Activity 1: Translate this sentence from the comments on zombie speed into Spanish: "I believe the Undead are dead and should move as such."
Activity 2: Continue the comment thread on how fast zombies should move, picking up after its last line.

━━ Given passage ━━

Agreed, Venessa. If you accept the premise of zombies, then I think it's plausible that a one could have a burst of speed, but then those muscles are torn and useless. It's more biologically accurate.

Comment by Komrad Venessa Wicked☭ on March 13, 2012 at 10:30pm

Romero's trilogy, Night of the Living Dead (1968), Dawn of the Dead (1978) and Day of the Dead (1985), emphasizes the zombie's drag-ass nature. Corpses shuffle so slowly that a potential victim can fall, brush herself off, remove her pumps, and set off again without being touched by a necrotic finger. But in Zack Snyder's new Dawn of the Dead remake, the zombie can out run us in a marathon. I believe the Undead are dead and should move as such. 

Comment by For Zombies on March 13, 2012 at 10:06pm

Thanks for the response.

━━━
━━ Study material ━━

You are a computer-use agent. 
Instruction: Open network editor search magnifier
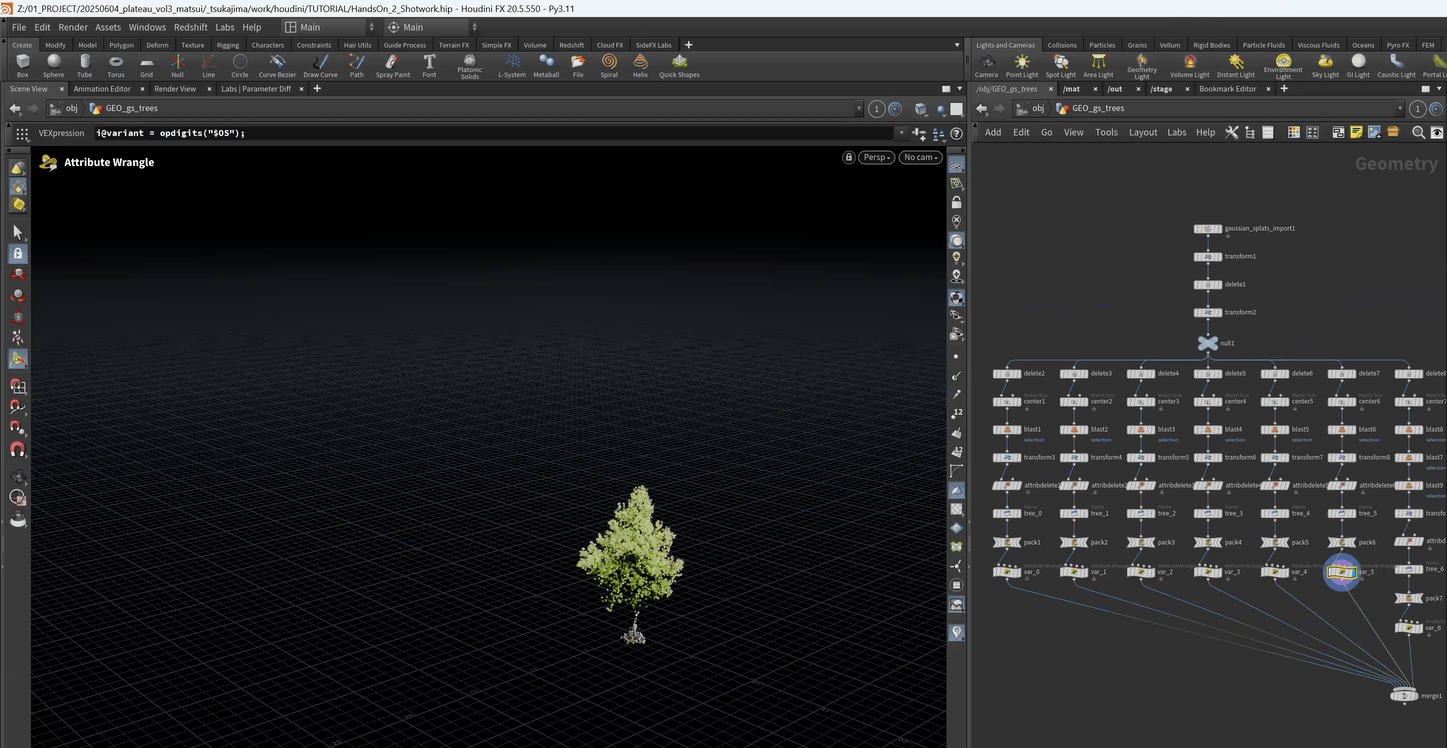click(1418, 132)
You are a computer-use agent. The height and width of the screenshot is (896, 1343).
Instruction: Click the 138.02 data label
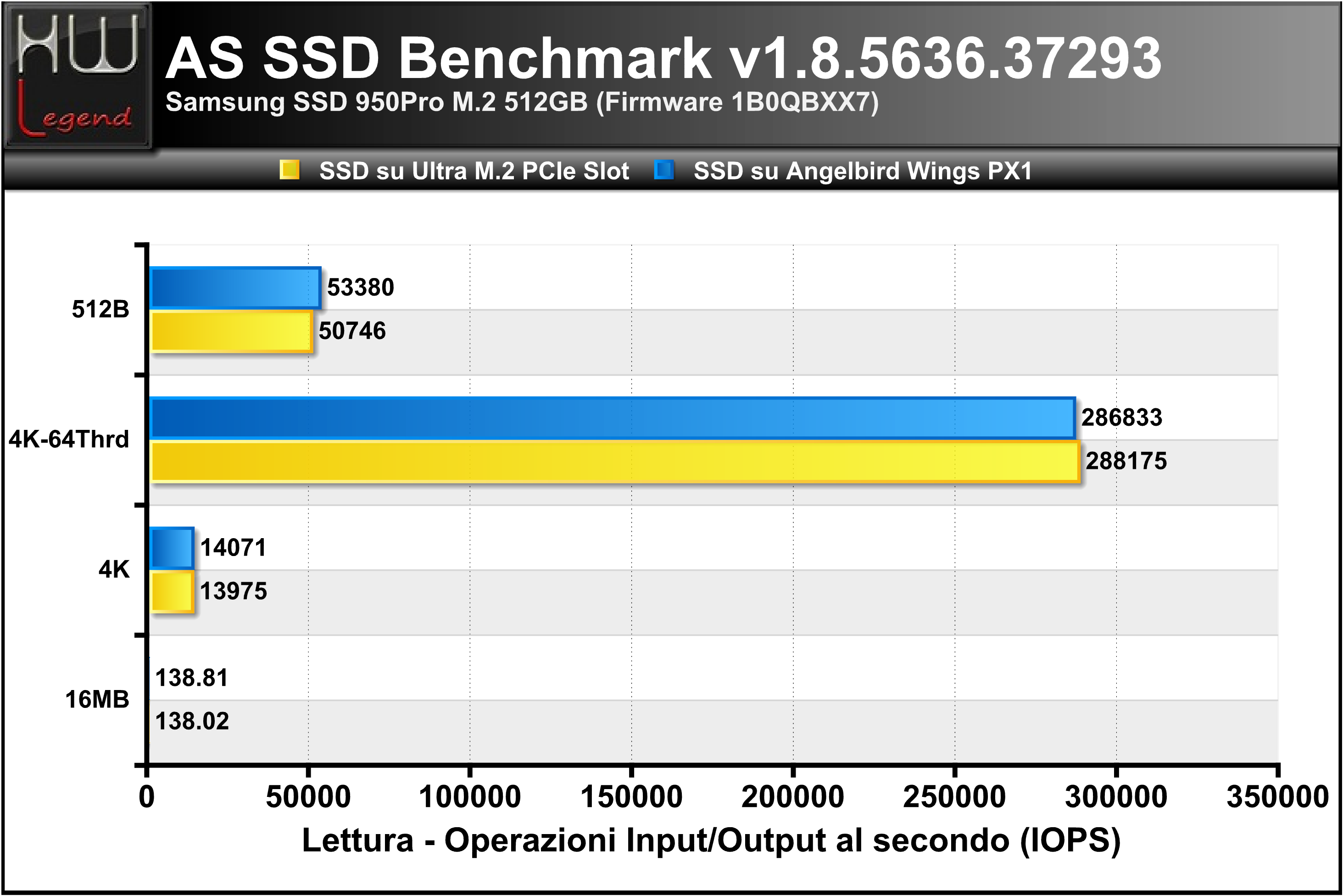click(x=192, y=721)
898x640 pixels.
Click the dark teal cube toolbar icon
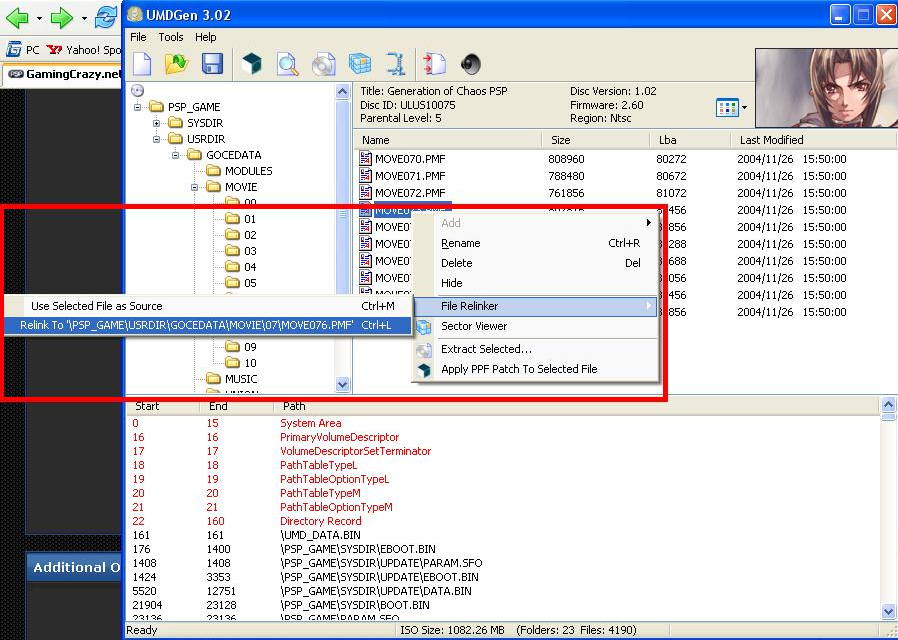click(252, 65)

━━━

Reply 1: Creo que los no muertos están muertos y deberían moverse como tales.

Reply 2:
The danger of a fast zombie is arguably greater than that of a slow one, but once you have something fast and dangerous chasing you there's a shift in the horror/danger ratio.  Sure, you're more likely to be disembowled by a swift menace, but you don't have time to comtemplate what you're getting disembowled by. You have time enough to realize there's a bloody maniac running after me, but not enough time to comprehend that they have been taken over by a communicable disease and that, if they catch up to you you'll be one of them.  There might as well be bears chasing you. It amounts to the same threat level.